Друг же поступил иначе. Вылущив из письма самую суть, он создал совершенно новую газетную форму — нечто вроде прозаической эпиграммы размером не более десяти-пятнадцати строчек в две колонки. Но зато каких строчек! Они были просты, доходчивы, афористичны и в то же время изысканно изящны, а главное, насыщены таким юмором, что буквально через несколько дней четвертая полоса, которую до сих пор никто не читал, вдруг сделалась самой любимой и заметной.

Другие правщики сразу же в меру своих дарований восприняли блестящий стиль друга и стали ему подражать. Таким образом, возникла совершенно новая школа обработчиков, перешедшая на более высшую ступень газетной иерархии.

Это была маленькая газетная революция.

Старые газетчики долго вспоминали невозвратимо далекие золотые дни знаменитой четвертой полосы «Гудка».

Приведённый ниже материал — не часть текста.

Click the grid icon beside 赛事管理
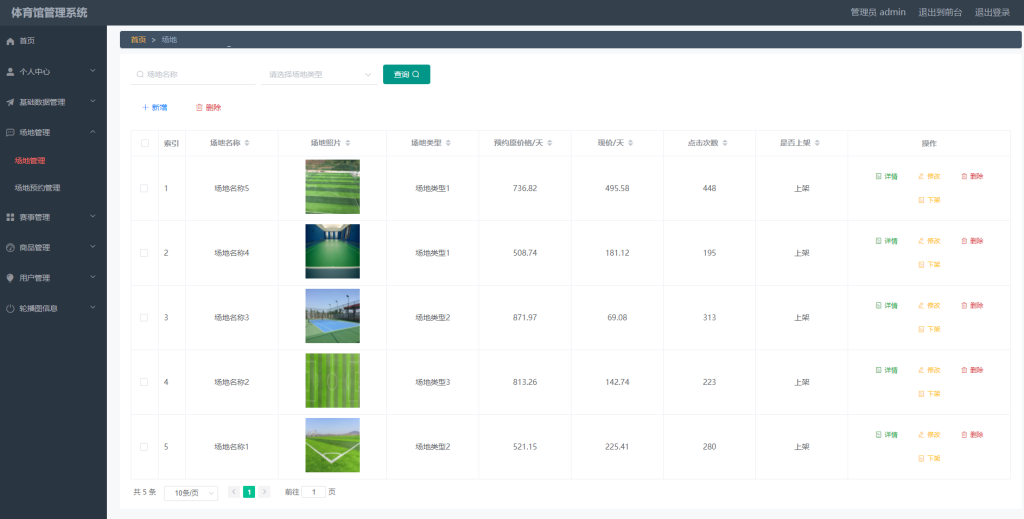Screen dimensions: 1024x519 point(10,217)
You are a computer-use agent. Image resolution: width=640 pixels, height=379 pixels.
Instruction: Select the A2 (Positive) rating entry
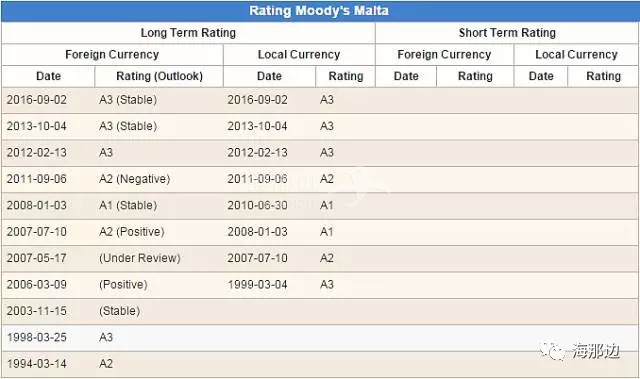(131, 232)
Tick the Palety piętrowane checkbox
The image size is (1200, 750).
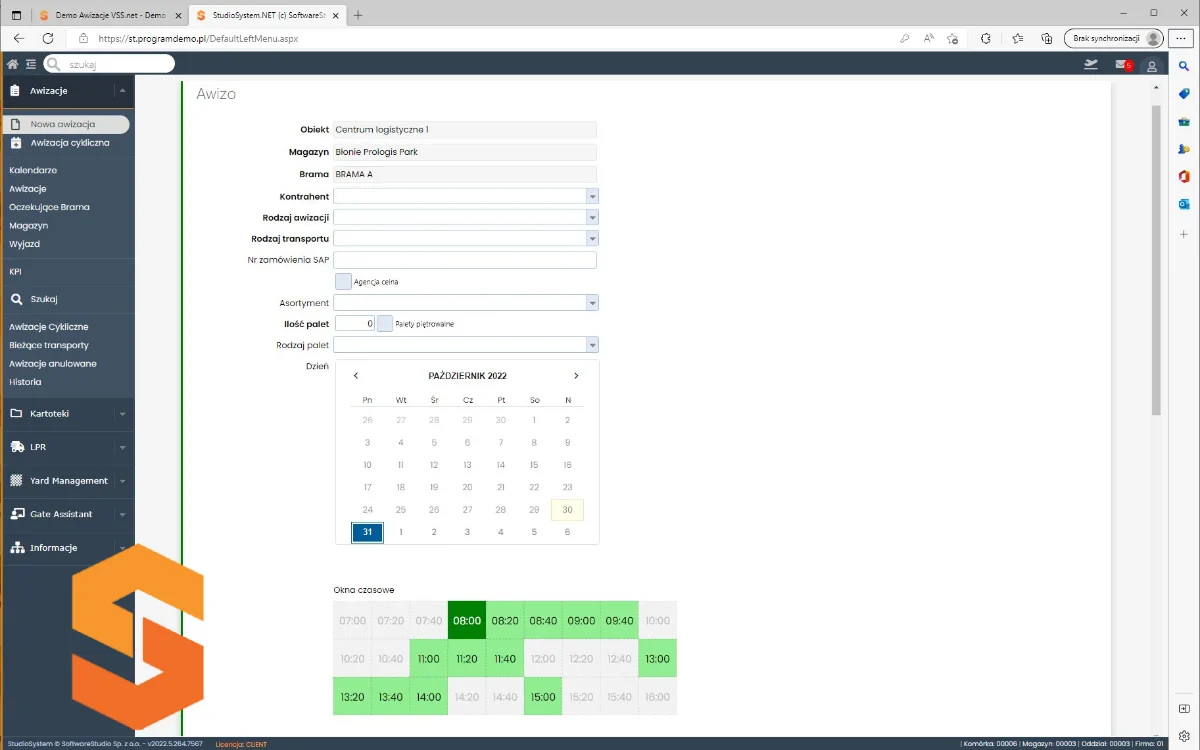click(x=385, y=324)
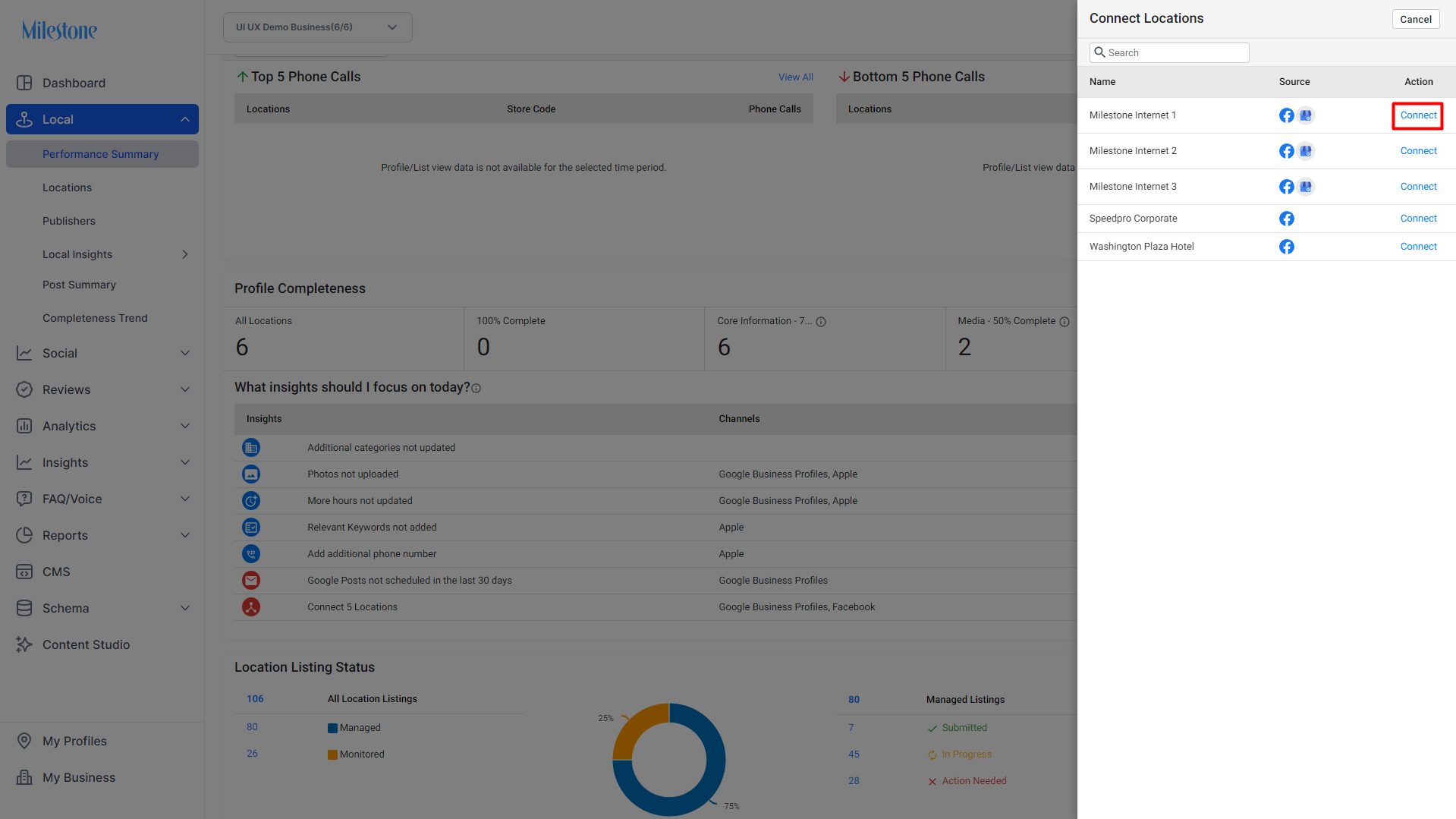Click the Google Posts not scheduled icon
The width and height of the screenshot is (1456, 819).
pos(251,581)
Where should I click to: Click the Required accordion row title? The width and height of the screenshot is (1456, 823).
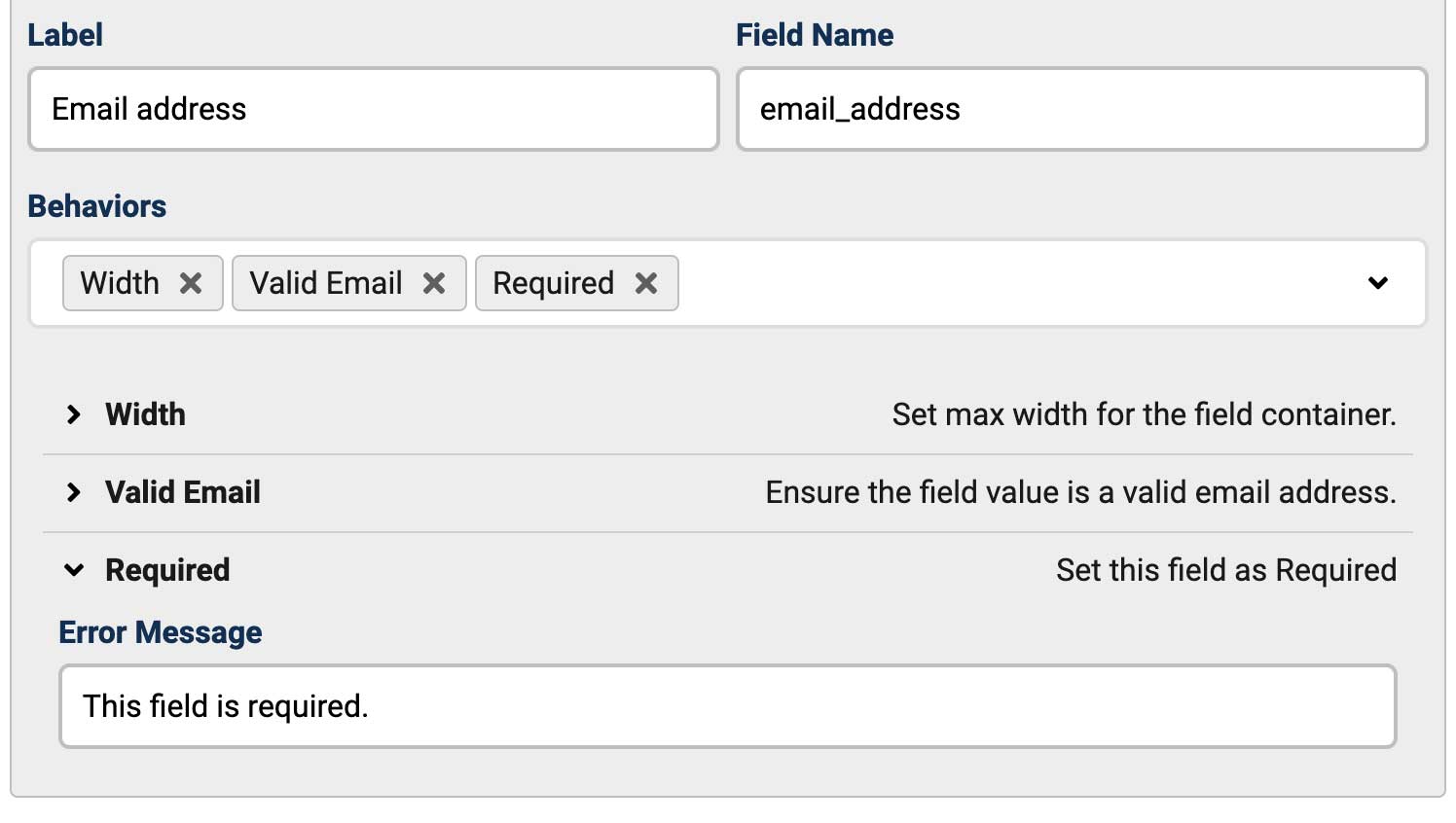pos(167,570)
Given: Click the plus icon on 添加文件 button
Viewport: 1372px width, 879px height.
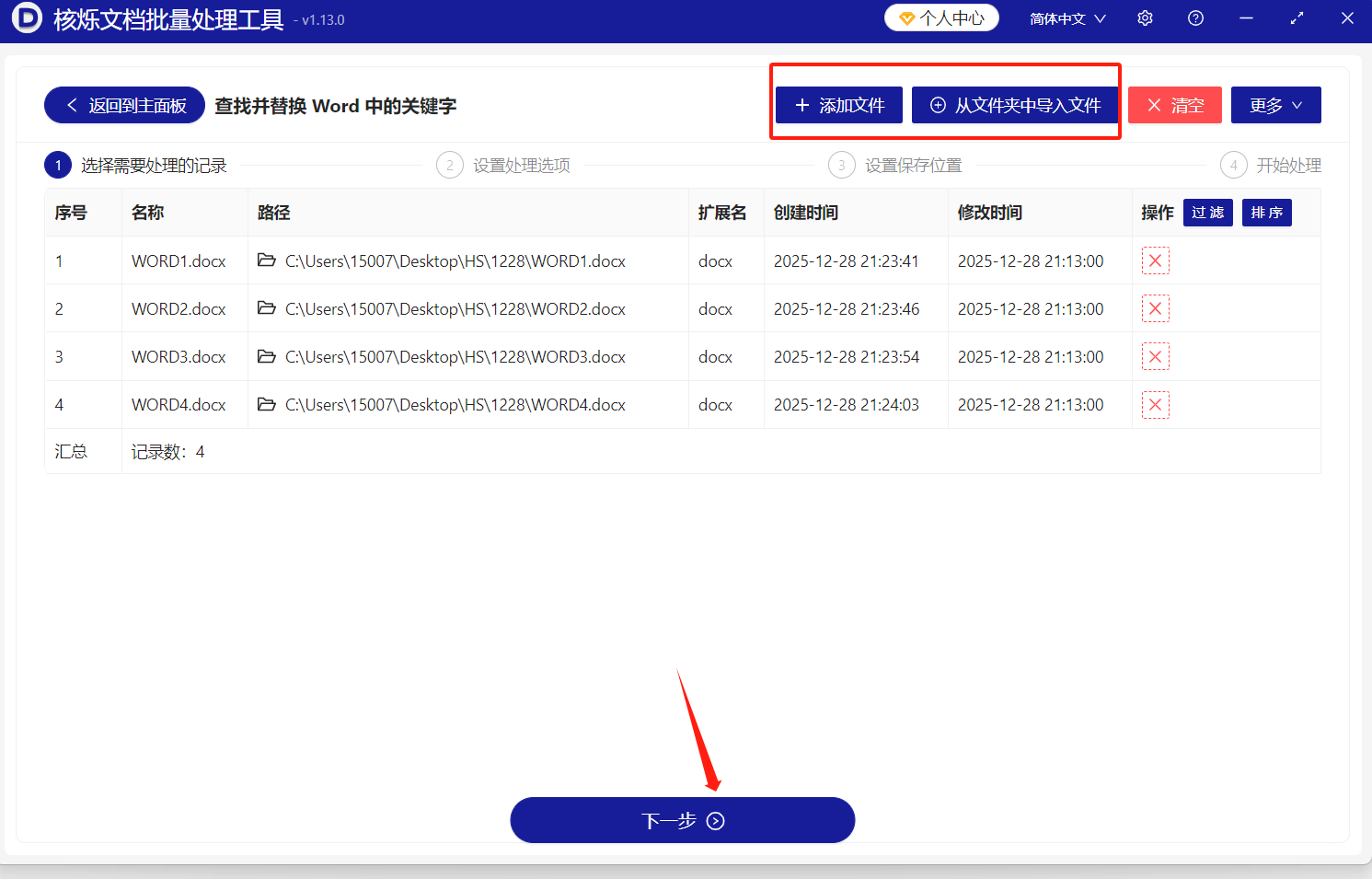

Создатель этого новаторского газетного стиля так и остался в этой области неизвестным, хотя через несколько лет в соавторстве с моим братишкой снискал мировую известность…

Из воспоминаний Льва Славина

Раскрывался Ильф редко и трудно. Был он скорее молчалив, чем разговорчив. <…> Никто из нас не сомневался, что Иля, как мы его называли, будет крупным писателем. Его понимание людей, его почти безупречное чувство формы, его способность эмоционально воспламеняться, проницательность и глубина его суждений говорили о его значительности как художника еще тогда, когда он не напечатал ни одной строки. Он писал, как все мы. Но в то время, как некоторые из нас уже начинали печататься, Ильф еще ничего не опубликовал. То, что он писал, было до того нетрадиционно, что редакторы с испугом отшатывались от его рукописей.

Между тем сатирический дар его сложился рано. Ильф родился с мечом в руках.

Из воспоминаний Юрия Олеши

Был 1923 год, вся наша жизнь была впереди. Мы работали в «Гудке» — я писал фельетоны в стихах, Ильф делал прозаические обработки рабкоровского материала.

Еще тогда я заметил одно свойство Ильфа, которое и управляло его творчеством. Это свойство — аппетит к жизни.

Ему, если можно так выразиться, — нравилось жить. Это проявлялось во всем. В умении подобрать вещи, которые его окружали, в умении выбрать книгу, которую он читал, выбрать фразу, которую он произносил, выбрать мечту, которой он предавался, надежду, которую он лелеял.